Drip tape should apply water uniformly throughout the root zone. The emitters should be close enough so that there is uniform wetting of the soil. As discussed above, the spacing of the emitters is affected by soil type. Drip tape should have a coefficient of manufacturing variation (CV) number which reveals how much variation in uniformity there is from one emitter to the next. A CV of 0.05 is considered excellent and a CV between 0.05 and 0.1 is acceptable. The rate of water delivery is a function of the size and spacing of the emitters and typically ranges from about 2.5 to 5.0 gallons per minute per 1,000 feet of tape.

The length of the drip lines is another important consideration. The length is determined by the pump size, the size of the irrigated area, and the slope of the land. Any one of these factors will influence wetting uniformity because the emitters will discharge water at different rates if there are changes in pressure along the line. Because of variation in water pressure, tape is rarely laid out longer than a length of 400 feet on fairly level land and less on slopes. Tape should run across the slope, but if this is not practical, it should run down hill so the pressure loss due to friction is counteracted by the gain as the elevation decreases. If the tape runs up hill, there is a double loss due to friction and increasing elevation.

### WHAT YOU SHOULD DO
Rewrite the drip tape passage between "Drip tape should apply" and "feet of tape.", inclusive, substituting "drippers" for every "emitters". The data that follow the drip tape passage are not needed for anything here.

### RECORDED INFORMATION
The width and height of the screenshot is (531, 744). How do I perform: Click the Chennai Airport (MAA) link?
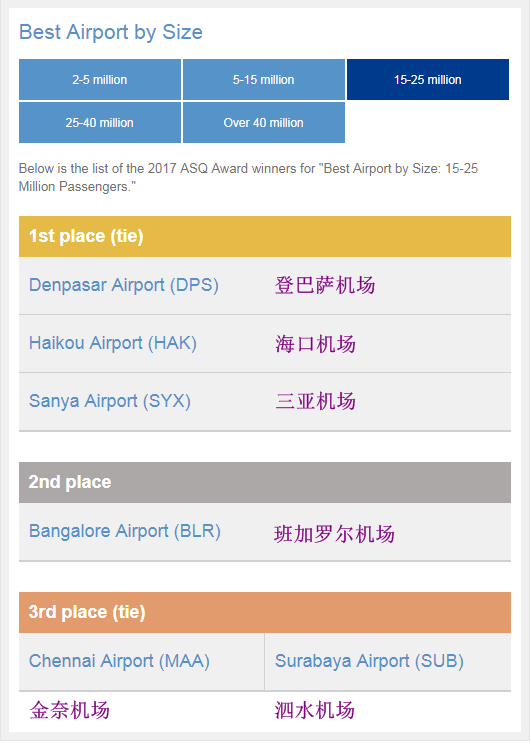(119, 661)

### SOLUTION TO THE EXERCISE
Drip tape should apply water uniformly throughout the root zone. The drippers should be close enough so that there is uniform wetting of the soil. As discussed above, the spacing of the drippers is affected by soil type. Drip tape should have a coefficient of manufacturing variation (CV) number which reveals how much variation in uniformity there is from one emitter to the next. A CV of 0.05 is considered excellent and a CV between 0.05 and 0.1 is acceptable. The rate of water delivery is a function of the size and spacing of the drippers and typically ranges from about 2.5 to 5.0 gallons per minute per 1,000 feet of tape.